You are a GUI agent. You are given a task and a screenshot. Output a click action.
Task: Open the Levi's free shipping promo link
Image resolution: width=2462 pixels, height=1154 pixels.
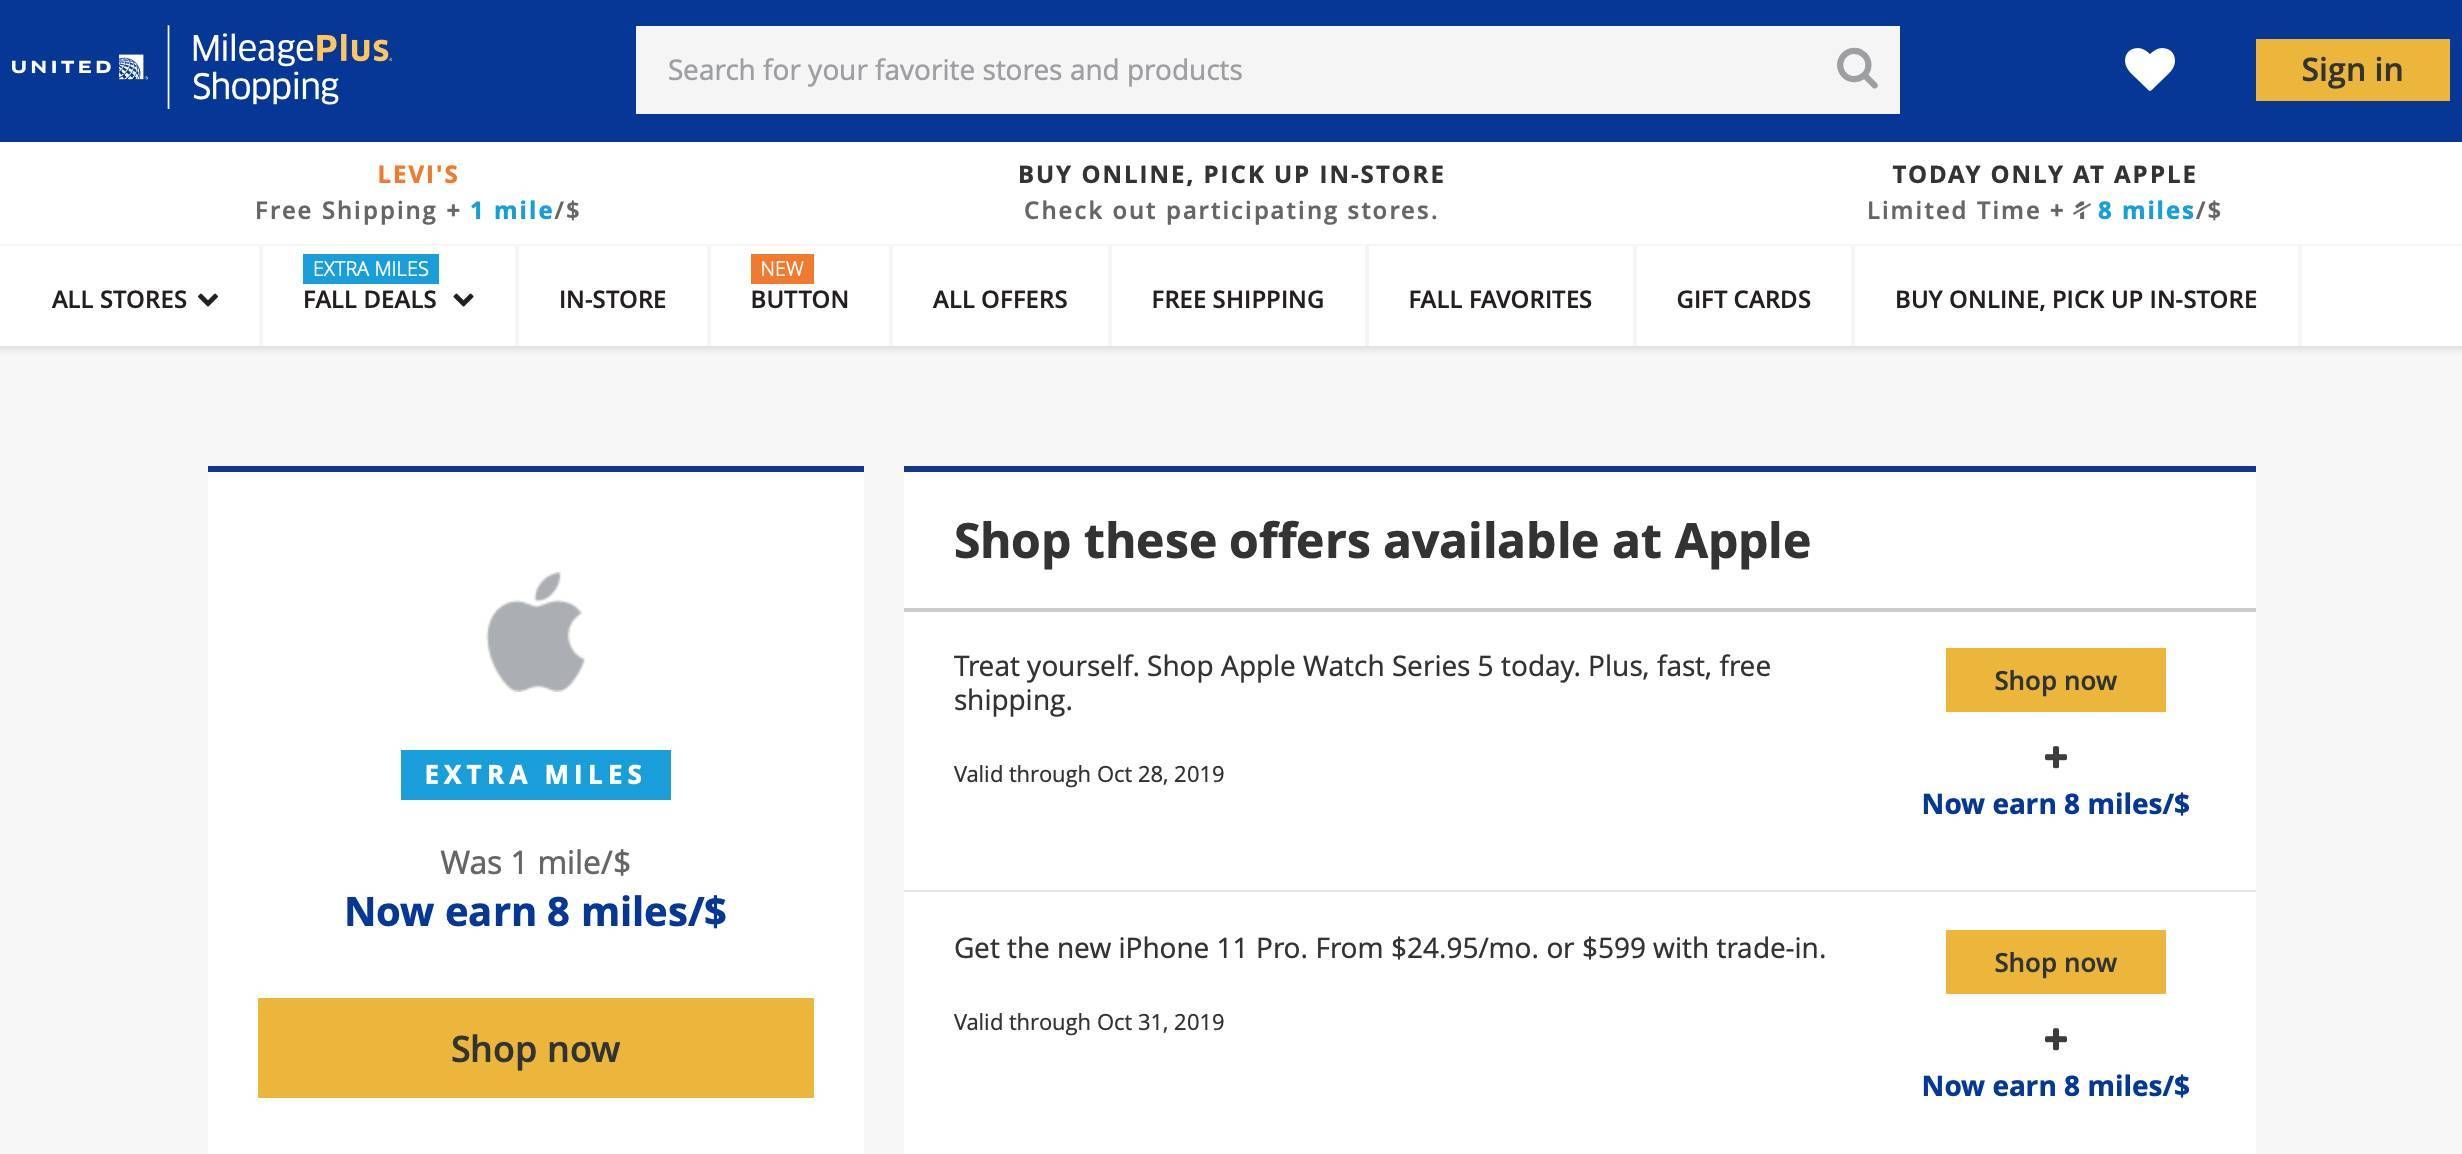[418, 192]
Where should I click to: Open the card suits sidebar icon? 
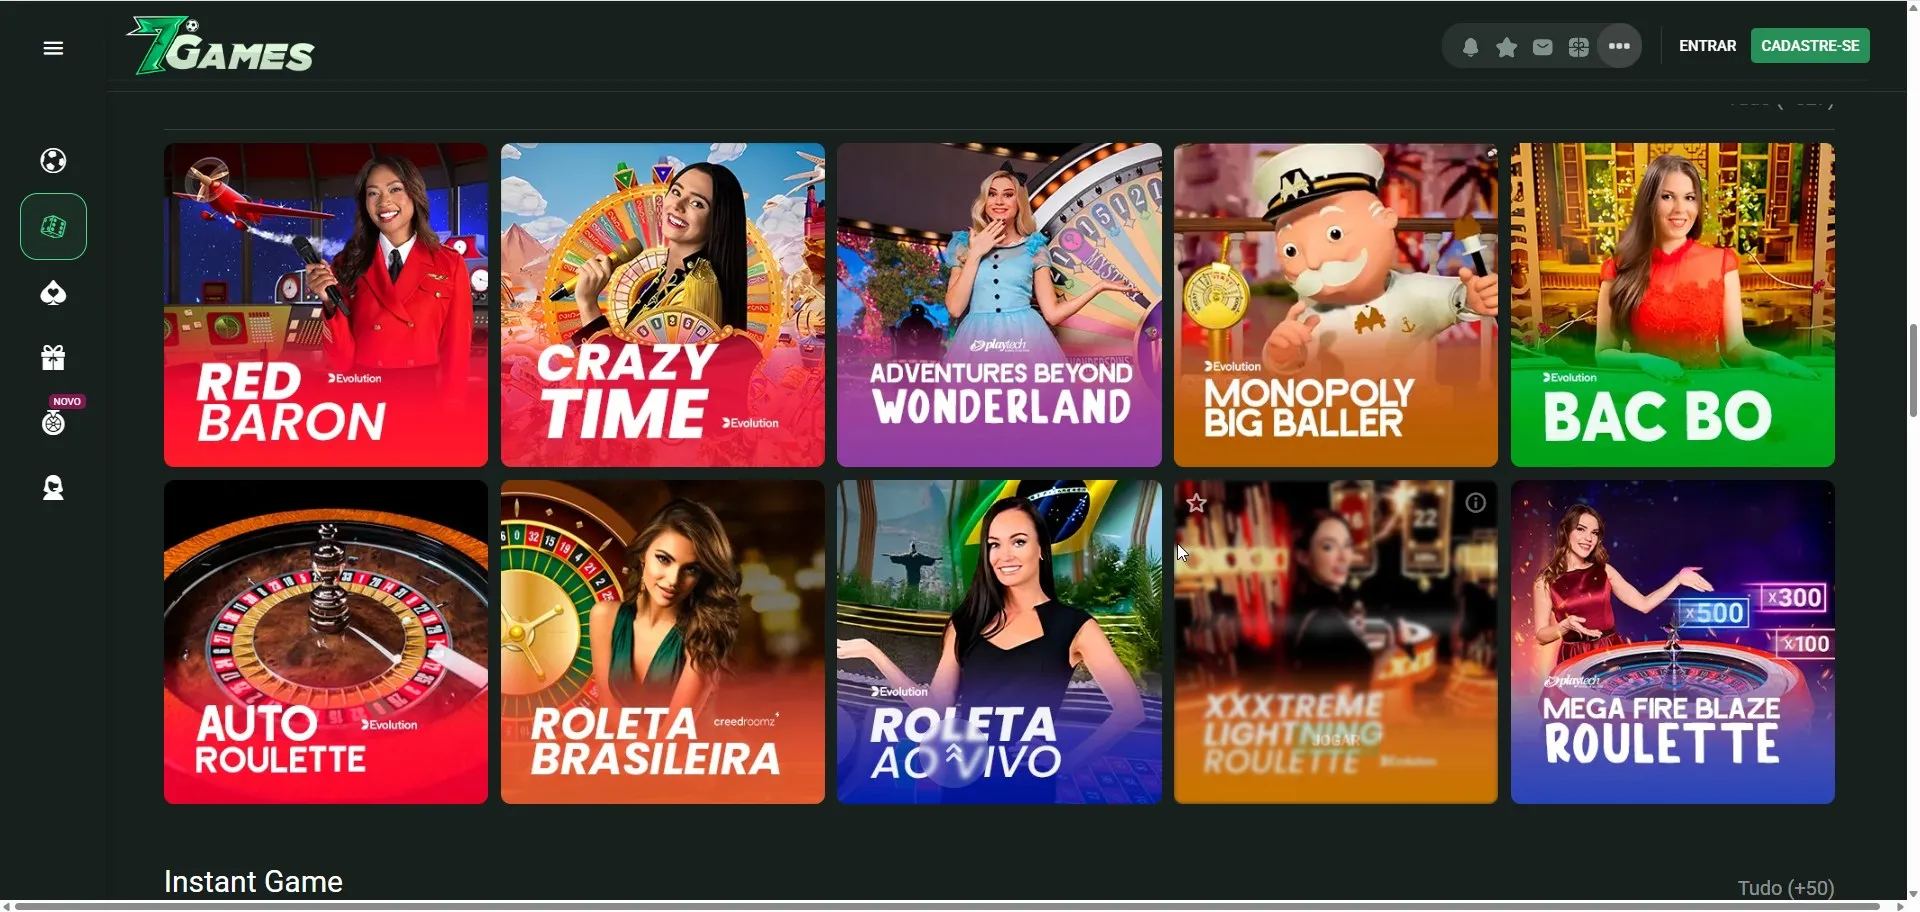coord(53,293)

__________________________________________________

Assigned task:
Write out the material exactly, excluding pictures.

Output for this exercise:
You are a GUI agent. You are given a task and a screenshot. Output a click action.
Task: Open the Levi's free shipping promo link
Image resolution: width=2462 pixels, height=1154 pixels.
[418, 192]
Where should I click to: Open the card suits sidebar icon? 
coord(53,293)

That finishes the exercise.